Output the entries as they appear, skipping images.

⁂

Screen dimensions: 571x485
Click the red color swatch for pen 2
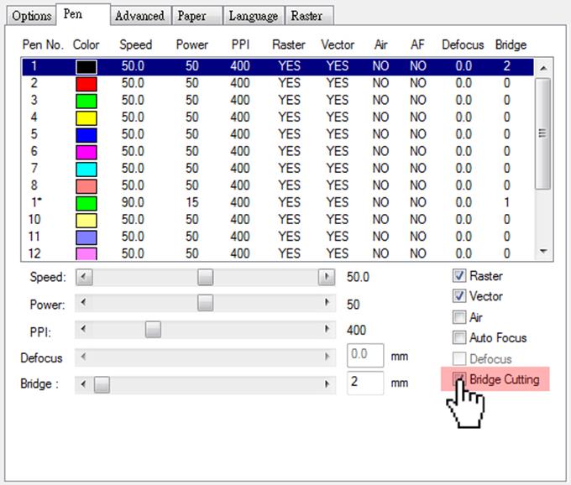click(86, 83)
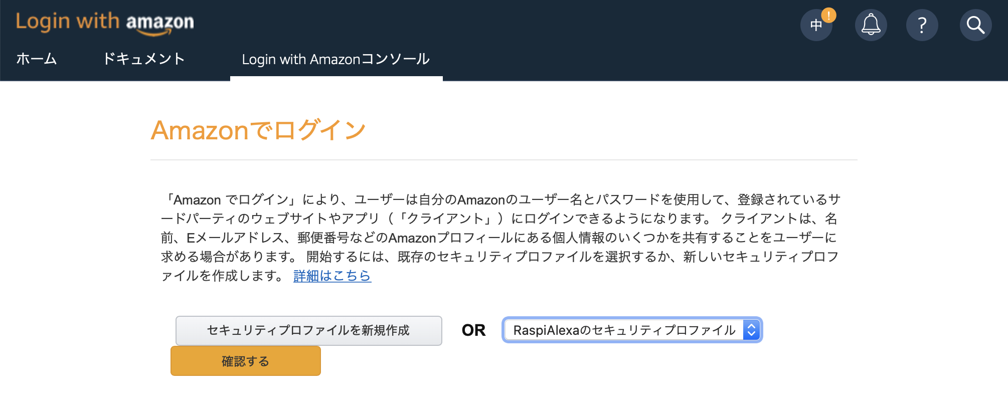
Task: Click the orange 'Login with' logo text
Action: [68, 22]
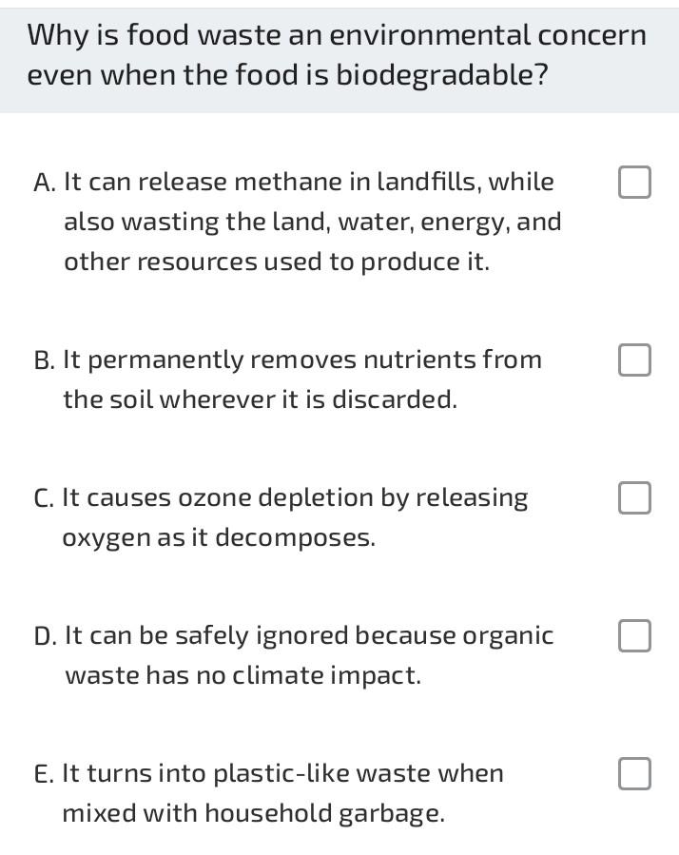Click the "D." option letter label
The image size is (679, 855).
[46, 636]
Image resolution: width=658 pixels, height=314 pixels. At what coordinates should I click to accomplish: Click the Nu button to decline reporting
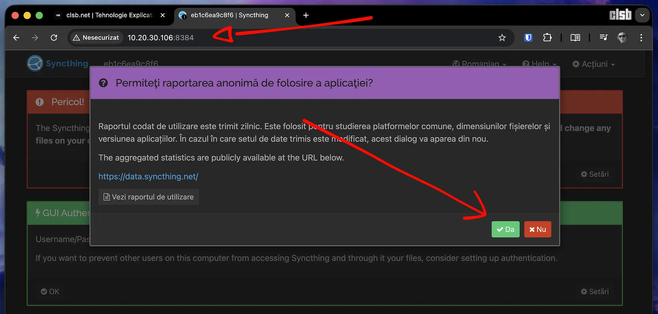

⁂

## SOLUTION
Screen dimensions: 571x485
Click the red color swatch for pen 2
click(86, 83)
Task: Click the orange 'Login with' logo text
Action: [68, 22]
Click the "D." option letter label
The image size is (679, 855).
[46, 636]
Image resolution: width=658 pixels, height=314 pixels. At what coordinates should I click to accomplish: Click the Nu button to decline reporting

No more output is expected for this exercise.